What the task requires: Swap each "checkbox" in the entries below for "tick box" and leave everything else unchanged.

-- Start Stored rows --

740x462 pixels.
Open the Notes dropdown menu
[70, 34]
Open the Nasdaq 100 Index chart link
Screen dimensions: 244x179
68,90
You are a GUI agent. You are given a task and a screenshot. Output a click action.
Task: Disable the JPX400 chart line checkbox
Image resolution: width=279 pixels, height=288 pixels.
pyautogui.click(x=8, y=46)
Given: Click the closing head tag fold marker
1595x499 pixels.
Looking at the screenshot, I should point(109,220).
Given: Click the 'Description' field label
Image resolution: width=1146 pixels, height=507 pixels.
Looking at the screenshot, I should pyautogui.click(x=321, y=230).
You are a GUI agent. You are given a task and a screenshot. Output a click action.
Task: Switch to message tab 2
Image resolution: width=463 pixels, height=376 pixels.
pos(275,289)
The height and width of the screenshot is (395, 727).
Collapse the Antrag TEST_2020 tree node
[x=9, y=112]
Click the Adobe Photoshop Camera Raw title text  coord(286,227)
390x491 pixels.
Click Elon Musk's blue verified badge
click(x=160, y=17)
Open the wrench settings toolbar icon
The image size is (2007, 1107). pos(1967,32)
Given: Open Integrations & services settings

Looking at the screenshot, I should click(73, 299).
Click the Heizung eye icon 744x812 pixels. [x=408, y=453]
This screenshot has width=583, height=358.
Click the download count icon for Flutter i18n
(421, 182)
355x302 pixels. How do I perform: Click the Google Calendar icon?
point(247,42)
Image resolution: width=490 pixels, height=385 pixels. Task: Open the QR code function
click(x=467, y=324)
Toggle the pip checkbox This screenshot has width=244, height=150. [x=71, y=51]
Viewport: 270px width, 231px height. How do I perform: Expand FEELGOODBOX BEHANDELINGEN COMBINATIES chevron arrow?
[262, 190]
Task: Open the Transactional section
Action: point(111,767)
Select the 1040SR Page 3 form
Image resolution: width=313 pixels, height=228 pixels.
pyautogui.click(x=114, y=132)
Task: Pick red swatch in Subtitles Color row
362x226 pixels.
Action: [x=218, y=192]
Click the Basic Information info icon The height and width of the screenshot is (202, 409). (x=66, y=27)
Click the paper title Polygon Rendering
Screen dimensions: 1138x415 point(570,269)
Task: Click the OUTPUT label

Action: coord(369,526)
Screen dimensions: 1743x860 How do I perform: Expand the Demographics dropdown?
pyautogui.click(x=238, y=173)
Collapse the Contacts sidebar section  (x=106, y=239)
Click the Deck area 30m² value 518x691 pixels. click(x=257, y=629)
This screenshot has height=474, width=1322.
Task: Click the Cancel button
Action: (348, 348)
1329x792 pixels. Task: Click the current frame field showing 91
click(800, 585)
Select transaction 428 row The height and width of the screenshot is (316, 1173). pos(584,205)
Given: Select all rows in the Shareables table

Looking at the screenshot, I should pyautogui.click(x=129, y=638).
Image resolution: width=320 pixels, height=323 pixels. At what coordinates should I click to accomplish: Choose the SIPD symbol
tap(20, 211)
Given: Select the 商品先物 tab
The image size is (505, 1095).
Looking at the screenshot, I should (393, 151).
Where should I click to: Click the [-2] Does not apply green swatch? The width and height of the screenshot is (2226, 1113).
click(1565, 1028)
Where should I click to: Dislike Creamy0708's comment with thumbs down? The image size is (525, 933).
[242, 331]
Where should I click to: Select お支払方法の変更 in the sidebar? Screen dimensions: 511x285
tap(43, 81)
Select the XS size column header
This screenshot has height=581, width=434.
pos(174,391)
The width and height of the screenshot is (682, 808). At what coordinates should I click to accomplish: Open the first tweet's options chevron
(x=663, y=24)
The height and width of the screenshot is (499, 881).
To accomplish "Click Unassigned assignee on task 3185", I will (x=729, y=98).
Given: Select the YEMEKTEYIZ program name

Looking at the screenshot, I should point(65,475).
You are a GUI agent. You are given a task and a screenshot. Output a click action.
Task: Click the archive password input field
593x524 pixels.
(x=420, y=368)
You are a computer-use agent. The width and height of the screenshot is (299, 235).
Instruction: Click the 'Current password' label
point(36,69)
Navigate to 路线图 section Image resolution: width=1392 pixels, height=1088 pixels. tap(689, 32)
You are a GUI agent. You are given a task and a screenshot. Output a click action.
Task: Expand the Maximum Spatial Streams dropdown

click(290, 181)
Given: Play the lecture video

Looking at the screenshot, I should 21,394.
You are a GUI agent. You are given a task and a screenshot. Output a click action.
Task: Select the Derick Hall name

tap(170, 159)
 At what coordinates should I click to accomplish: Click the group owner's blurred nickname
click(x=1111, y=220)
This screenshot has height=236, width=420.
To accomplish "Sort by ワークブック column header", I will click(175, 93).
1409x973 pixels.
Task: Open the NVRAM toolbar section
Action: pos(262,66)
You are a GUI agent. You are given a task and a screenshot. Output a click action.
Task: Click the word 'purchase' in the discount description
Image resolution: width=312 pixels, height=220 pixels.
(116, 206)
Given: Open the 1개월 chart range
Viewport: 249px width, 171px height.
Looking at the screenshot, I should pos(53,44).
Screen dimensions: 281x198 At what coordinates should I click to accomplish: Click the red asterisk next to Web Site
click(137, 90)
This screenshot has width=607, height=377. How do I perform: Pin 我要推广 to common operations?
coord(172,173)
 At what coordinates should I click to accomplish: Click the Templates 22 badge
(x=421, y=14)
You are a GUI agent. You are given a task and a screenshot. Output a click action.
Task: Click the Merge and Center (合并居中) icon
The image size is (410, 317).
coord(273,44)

-- End Stored rows --

Result of the exercise:
740x462 pixels.
Open the Notes dropdown menu
[70, 34]
Open the Nasdaq 100 Index chart link
Screen dimensions: 244x179
68,90
You are a GUI agent. You are given a task and a screenshot. Output a click action.
Task: Disable the JPX400 chart line tick box
Image resolution: width=279 pixels, height=288 pixels.
pyautogui.click(x=8, y=46)
Given: Click the closing head tag fold marker
1595x499 pixels.
Looking at the screenshot, I should point(109,220).
Given: Click the 'Description' field label
Image resolution: width=1146 pixels, height=507 pixels.
Looking at the screenshot, I should pyautogui.click(x=321, y=230).
You are a GUI agent. You are given a task and a screenshot. Output a click action.
Task: Switch to message tab 2
Image resolution: width=463 pixels, height=376 pixels.
pos(275,289)
The height and width of the screenshot is (395, 727).
Collapse the Antrag TEST_2020 tree node
[x=9, y=112]
Click the Adobe Photoshop Camera Raw title text  coord(286,227)
390x491 pixels.
Click Elon Musk's blue verified badge
click(x=160, y=17)
Open the wrench settings toolbar icon
The image size is (2007, 1107). pos(1967,32)
Given: Open Integrations & services settings

Looking at the screenshot, I should click(73, 299).
Click the Heizung eye icon 744x812 pixels. [x=408, y=453]
This screenshot has width=583, height=358.
Click the download count icon for Flutter i18n
(421, 182)
355x302 pixels. How do I perform: Click the Google Calendar icon?
point(247,42)
Image resolution: width=490 pixels, height=385 pixels. Task: Open the QR code function
click(x=467, y=324)
Toggle the pip tick box This screenshot has width=244, height=150. [x=71, y=51]
Viewport: 270px width, 231px height. How do I perform: Expand FEELGOODBOX BEHANDELINGEN COMBINATIES chevron arrow?
[262, 190]
Task: Open the Transactional section
Action: point(111,767)
Select the 1040SR Page 3 form
Image resolution: width=313 pixels, height=228 pixels.
pyautogui.click(x=114, y=132)
Task: Pick red swatch in Subtitles Color row
362x226 pixels.
Action: [x=218, y=192]
Click the Basic Information info icon The height and width of the screenshot is (202, 409). (x=66, y=27)
Click the paper title Polygon Rendering
Screen dimensions: 1138x415 point(570,269)
Task: Click the OUTPUT label

Action: coord(369,526)
Screen dimensions: 1743x860 How do I perform: Expand the Demographics dropdown?
pyautogui.click(x=238, y=173)
Collapse the Contacts sidebar section  (x=106, y=239)
Click the Deck area 30m² value 518x691 pixels. click(x=257, y=629)
This screenshot has height=474, width=1322.
Task: Click the Cancel button
Action: (348, 348)
1329x792 pixels. Task: Click the current frame field showing 91
click(800, 585)
Select transaction 428 row The height and width of the screenshot is (316, 1173). pos(584,205)
Given: Select all rows in the Shareables table

Looking at the screenshot, I should pyautogui.click(x=129, y=638).
Image resolution: width=320 pixels, height=323 pixels. At what coordinates should I click to accomplish: Choose the SIPD symbol
tap(20, 211)
Given: Select the 商品先物 tab
The image size is (505, 1095).
Looking at the screenshot, I should (393, 151).
Where should I click to: Click the [-2] Does not apply green swatch? The width and height of the screenshot is (2226, 1113).
click(1565, 1028)
Where should I click to: Dislike Creamy0708's comment with thumbs down? The image size is (525, 933).
[242, 331]
Where should I click to: Select お支払方法の変更 in the sidebar? Screen dimensions: 511x285
tap(43, 81)
Select the XS size column header
This screenshot has height=581, width=434.
pos(174,391)
The width and height of the screenshot is (682, 808). At what coordinates should I click to accomplish: Open the first tweet's options chevron
(x=663, y=24)
The height and width of the screenshot is (499, 881).
To accomplish "Click Unassigned assignee on task 3185", I will (x=729, y=98).
Given: Select the YEMEKTEYIZ program name

Looking at the screenshot, I should point(65,475).
You are a GUI agent. You are given a task and a screenshot. Output a click action.
Task: Click the archive password input field
593x524 pixels.
(x=420, y=368)
You are a computer-use agent. The width and height of the screenshot is (299, 235).
Instruction: Click the 'Current password' label
point(36,69)
Navigate to 路线图 section Image resolution: width=1392 pixels, height=1088 pixels. tap(689, 32)
You are a GUI agent. You are given a task and a screenshot. Output a click action.
Task: Expand the Maximum Spatial Streams dropdown

click(290, 181)
Given: Play the lecture video

Looking at the screenshot, I should 21,394.
You are a GUI agent. You are given a task and a screenshot. Output a click action.
Task: Select the Derick Hall name

tap(170, 159)
 At what coordinates should I click to accomplish: Click the group owner's blurred nickname
click(x=1111, y=220)
This screenshot has height=236, width=420.
To accomplish "Sort by ワークブック column header", I will click(175, 93).
1409x973 pixels.
Task: Open the NVRAM toolbar section
Action: pos(262,66)
You are a GUI agent. You are given a task and a screenshot. Output a click action.
Task: Click the word 'purchase' in the discount description
Image resolution: width=312 pixels, height=220 pixels.
(116, 206)
Given: Open the 1개월 chart range
Viewport: 249px width, 171px height.
Looking at the screenshot, I should pos(53,44).
Screen dimensions: 281x198 At what coordinates should I click to accomplish: Click the red asterisk next to Web Site
click(137, 90)
This screenshot has width=607, height=377. How do I perform: Pin 我要推广 to common operations?
coord(172,173)
 At what coordinates should I click to accomplish: Click the Templates 22 badge
(x=421, y=14)
You are a GUI agent. You are given a task and a screenshot. Output a click action.
Task: Click the Merge and Center (合并居中) icon
The image size is (410, 317).
coord(273,44)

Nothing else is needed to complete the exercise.